Поначалу нам было некогда, а потом, уже почти не любя друг друга, мы все еще хотели детей. Странно? Ничего тут странного. Просто оба втайне надеялись, что появление ребенка сможет мгновенно собрать без пяти минут распыленное чувство. Я возил ее по больницам, в которых маститые профессора вначале решительно брались помочь, а затем так же решительно разводили руками: «Абсолют нон посибилис» – или как-то так, впрочем, я не знаю латыни. В такие места я возил ее сам, не хотели никого посвящать в проблему. Помню, как мы приехали в какую-то лечебницу в Грохольский переулок. Там негде было остановиться, я свернул в ближайший двор и чуть было не раздавил дворнягу.
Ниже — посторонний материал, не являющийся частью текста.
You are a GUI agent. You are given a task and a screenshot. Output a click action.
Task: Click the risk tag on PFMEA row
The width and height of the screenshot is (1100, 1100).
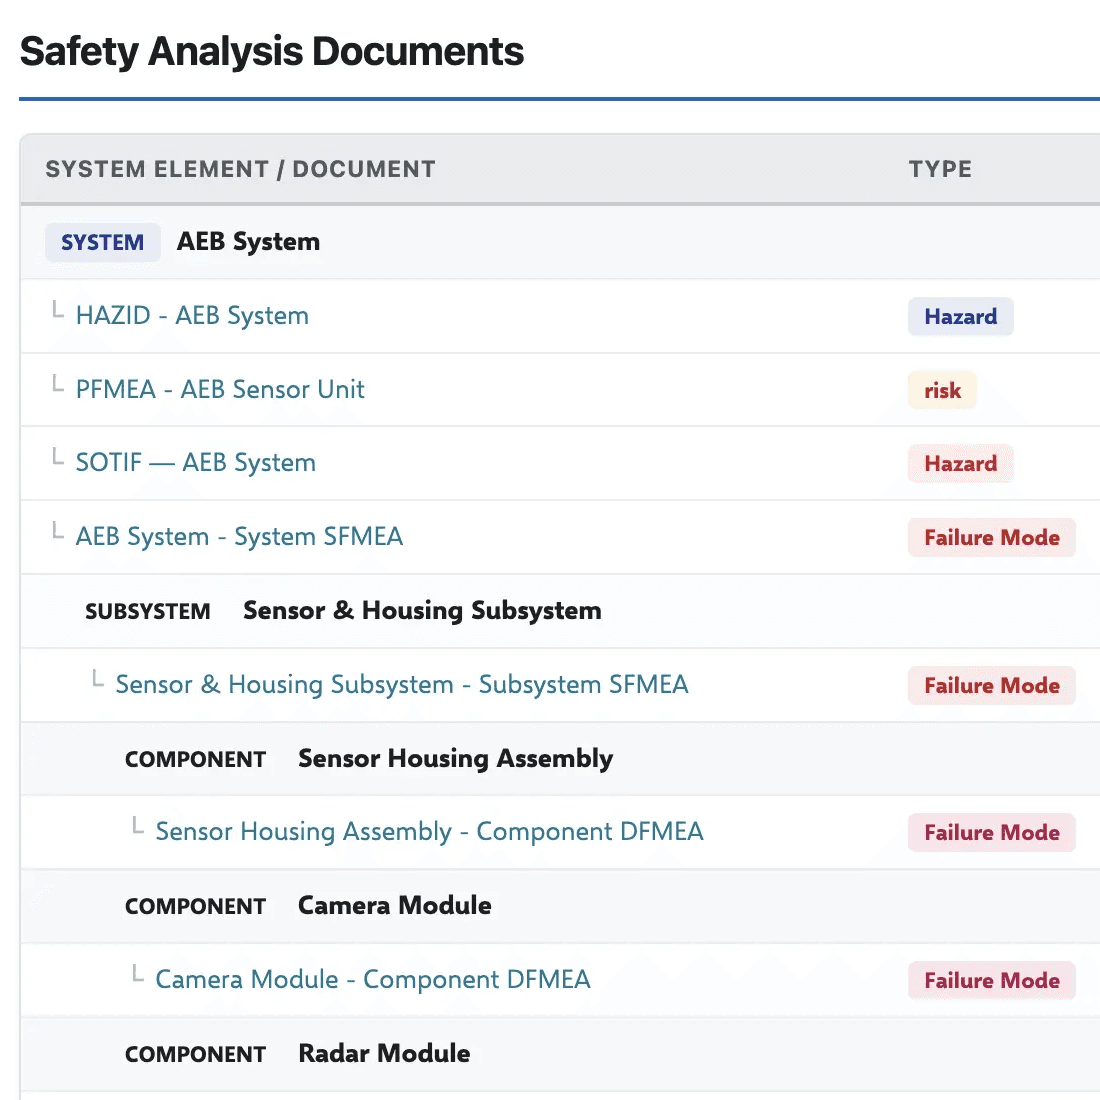pyautogui.click(x=942, y=390)
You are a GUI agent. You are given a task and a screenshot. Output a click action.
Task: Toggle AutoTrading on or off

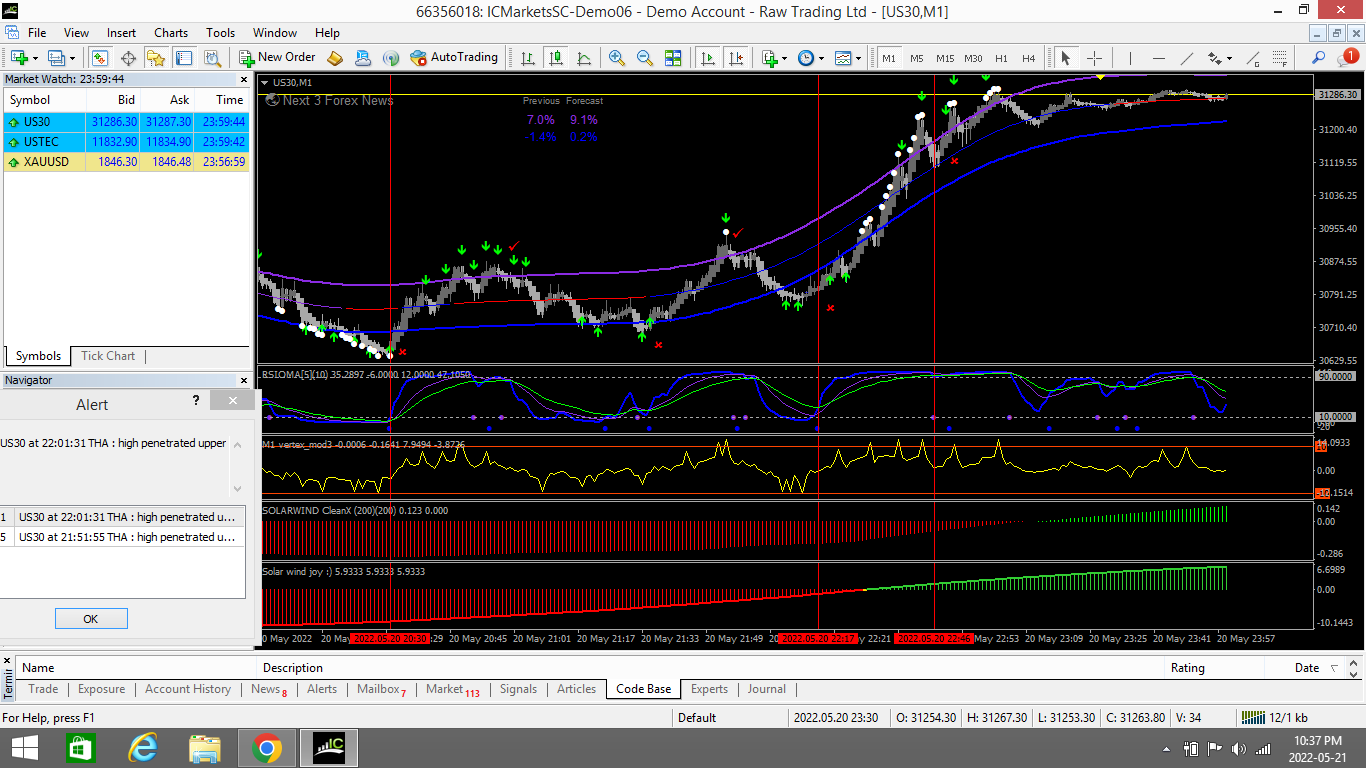[454, 58]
– Какие жирные шавки, – резиновым, однонотным голосом произнесла Оля, – разлеглись под колесами и греются. Хорошо им.
– Шавкам в Москве вообще хорошо. У них тут много жратвы и никто не трогает. Москва к шавкам благосклонна, вот они и плодятся.
– От того, что я не шавка, как-то не легче, – так же резиново, натянуто произнесла Оля, и я увидел, что она борется с неимоверно сильным желанием разреветься. – Знаешь что, пустое все это. Поехали отсюда. Не надо никаких больниц. Пусть шавки рожают, раз им больше повезло, – и она требовательно уставилась на меня. Возражать ей было бесполезно, и я понял, что между нами совсем ничего не осталось. Вся пыль развеяна, даже пустякового количества нельзя намазать на палец, проведя им по крышке шкафа в прихожей.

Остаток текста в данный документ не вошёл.